Intermediate Age-related Macular Degeneration - Multimodal Analysis and Longitudinal Study (Imaging4iAMD)

New University of Lisbon

Status

Enrolling

Conditions

Age-Related Macular Degeneration

Treatments

Diagnostic Test: Orthoptic assessment (Outcome measure)

Study type

Observational

Funder types

Other

Identifiers

NCT06355830

RETimaging4iAMD

Details and patient eligibility

About

Study: observational prospective clinical study. Study population: Subjects over 55 years old with drusen secondary to intermediate AMD.

Recruitment: at the Medical Retinal Consultation from the Ophthalmology Department of CHULC.

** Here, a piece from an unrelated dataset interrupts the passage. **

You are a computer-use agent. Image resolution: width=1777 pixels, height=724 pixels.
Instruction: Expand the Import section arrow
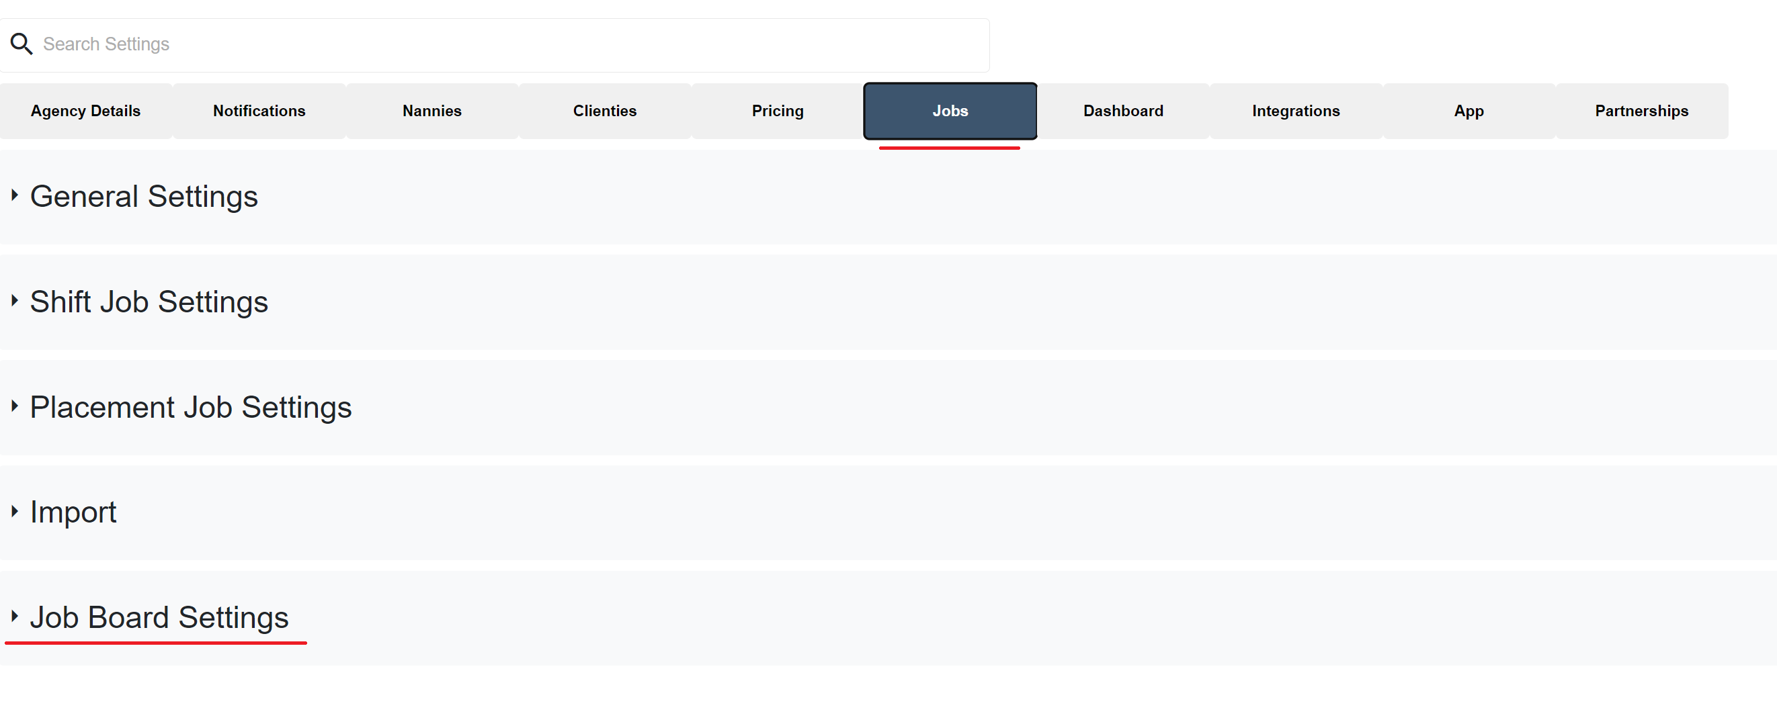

Primary outcome: Identifying imaging predictors of iAMD progression.

Full description

Individuals will be included consecutively and undergo retinal imaging including Color Fundus photography (CFP), Spectral Domain Optical Coherence Tomography (SD-OCT), OCT-Angiography (OCT-A) using Spectralis OCT, with OCT Angiography Module (Heidelberg Eng. GmbH, Germany), in order to characterize:

A. FUNDUS AUTOFLUORESCENCE

Analyse the correlation between drusen morphology and autofluorescent findings
Analyse the correlation between outer retinal layers morphology and autofluorescent findings
Assess anatomic biomarkers of disease progression

B. VASCULAR FINDINGS

Test if choriocapillaris perfusion is disturbed in Intermediate AMD patients;
Test if retinal capillary plexus perfusion is disturbed in Intermediate AMD patients:

2.1. Analyze superficial retinal capillary plexus (SCP), 2.2. Analyze deep retinal capillary plexus (DCP);
Assess if choroidal and retinal vascular changes are related to disease progression.

Enrollment

150 estimated patients

Sex

All

Ages

55 to 95 years old

Volunteers

No Healthy Volunteers

Inclusion criteria

To verify the existence of drusen secondary to intermediate AMD; Soft, cuticular and reticular pseudo-drusen will be considered.
Accept and sign the consent.

Exclusion criteria

Patients are excluded if it is not possible to obtain good quality CFP, SD-OCT, OCT-A images, if refractive error is ≥±6D or if there is any evidence of accumulation of extracellular fluid, haemorrhage, exudates or fibrosis.
Additional exclusion criteria included any history of retinal surgery including laser treatment, signs of diabetic retinopathy, history of retinal vascular occlusion, history of anti-VEGF treatment in the study eye or any signs or history of hereditary retinal or macular dystrophy.